*** Opening Source material ***

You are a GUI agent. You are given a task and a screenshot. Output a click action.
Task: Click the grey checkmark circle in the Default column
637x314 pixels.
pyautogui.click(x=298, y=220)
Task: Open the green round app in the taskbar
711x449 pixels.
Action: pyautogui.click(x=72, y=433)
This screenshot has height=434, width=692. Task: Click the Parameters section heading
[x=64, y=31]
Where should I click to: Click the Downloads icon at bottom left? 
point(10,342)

*** Closing Source material ***
*** Opening Source material ***

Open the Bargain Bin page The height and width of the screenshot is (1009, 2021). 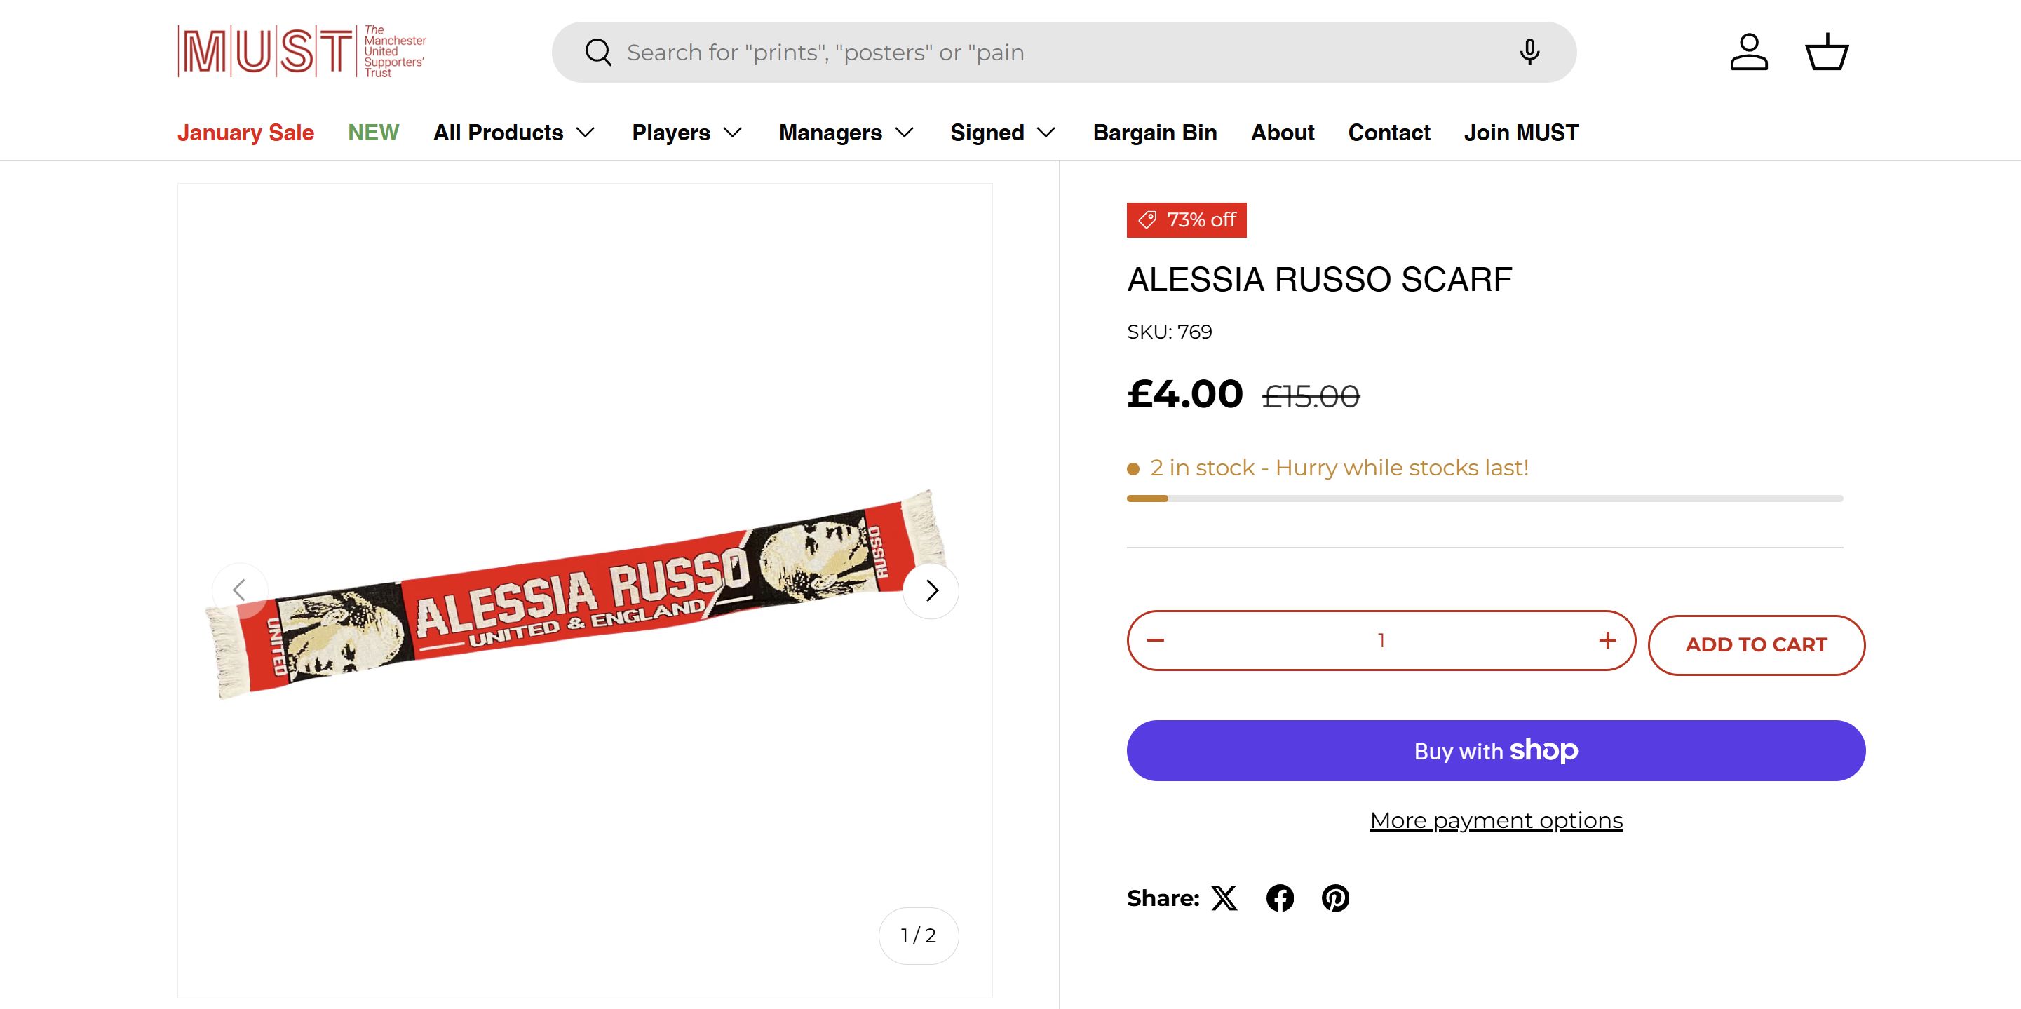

*** Closing Source material ***
*** Opening Source material ***

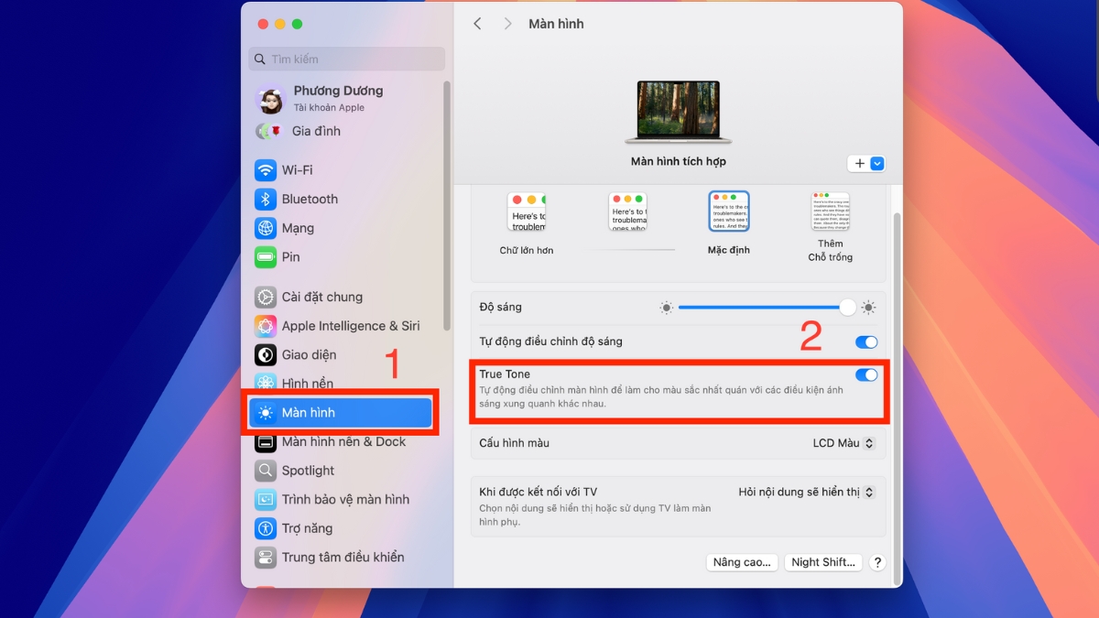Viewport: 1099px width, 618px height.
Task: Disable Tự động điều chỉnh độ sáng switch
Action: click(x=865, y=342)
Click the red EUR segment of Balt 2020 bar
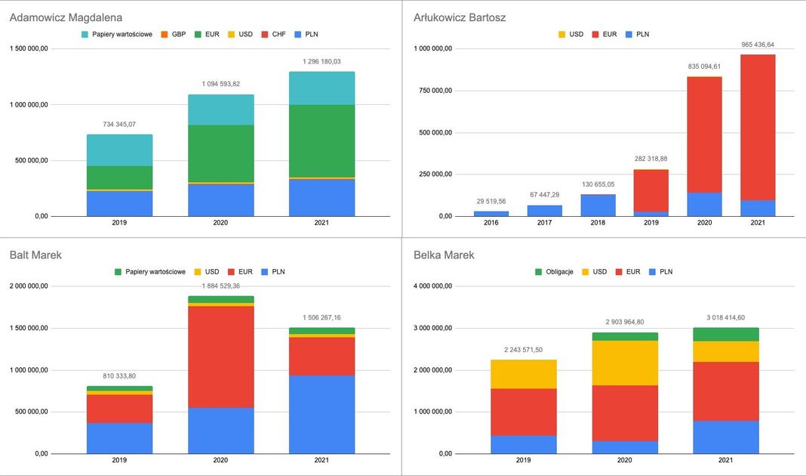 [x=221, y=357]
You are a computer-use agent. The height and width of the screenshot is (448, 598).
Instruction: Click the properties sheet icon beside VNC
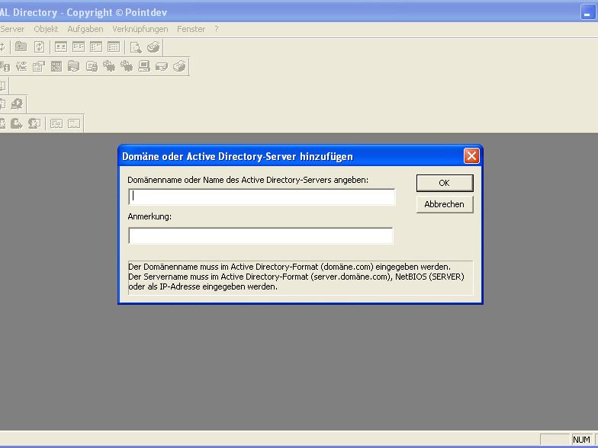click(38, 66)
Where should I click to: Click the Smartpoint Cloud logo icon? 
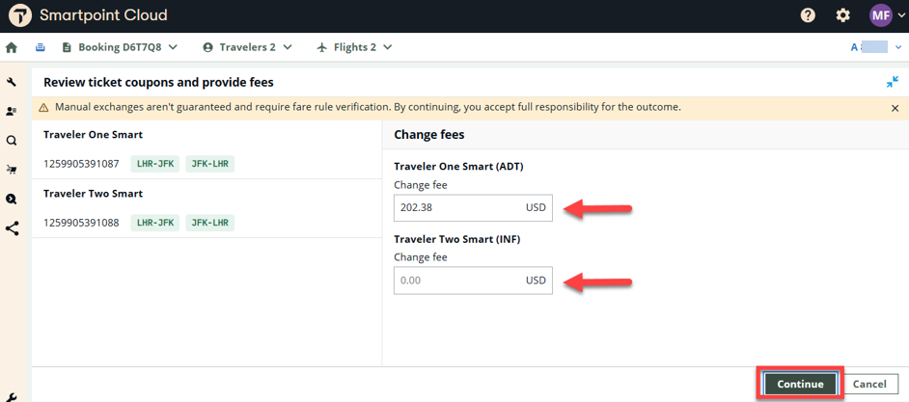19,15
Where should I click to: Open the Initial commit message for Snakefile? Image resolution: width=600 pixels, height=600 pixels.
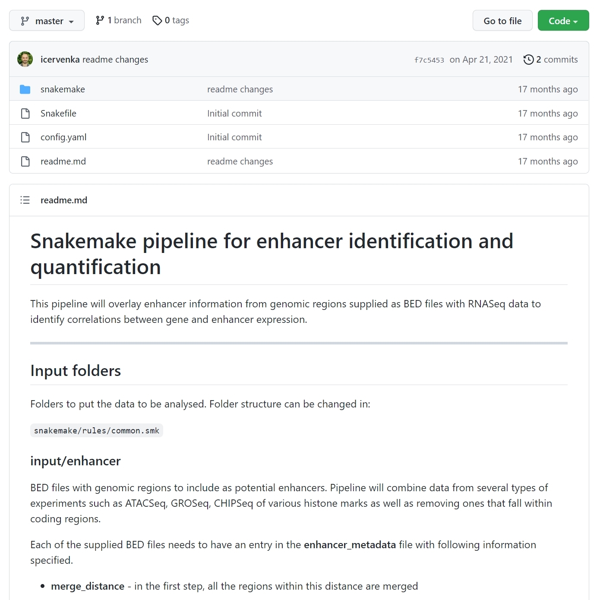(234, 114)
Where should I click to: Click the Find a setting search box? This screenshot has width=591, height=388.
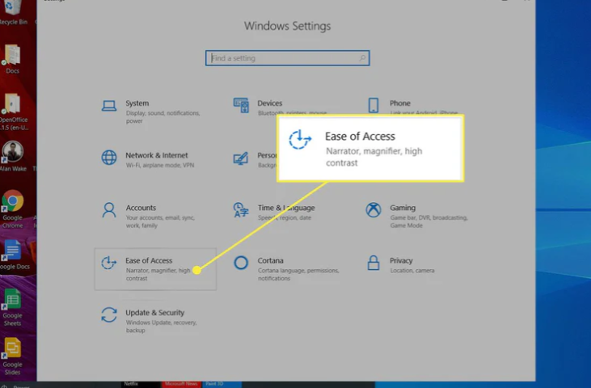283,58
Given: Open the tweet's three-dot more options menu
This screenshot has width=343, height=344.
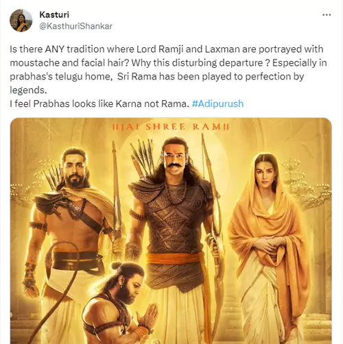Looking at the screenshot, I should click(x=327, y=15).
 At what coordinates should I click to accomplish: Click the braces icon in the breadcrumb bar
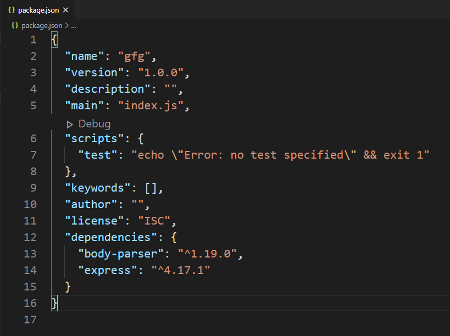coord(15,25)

*** Closing Source material ***

Exercise objective:
How many lines in the records above contain the word "agent"? Give only the number.

Your response:
2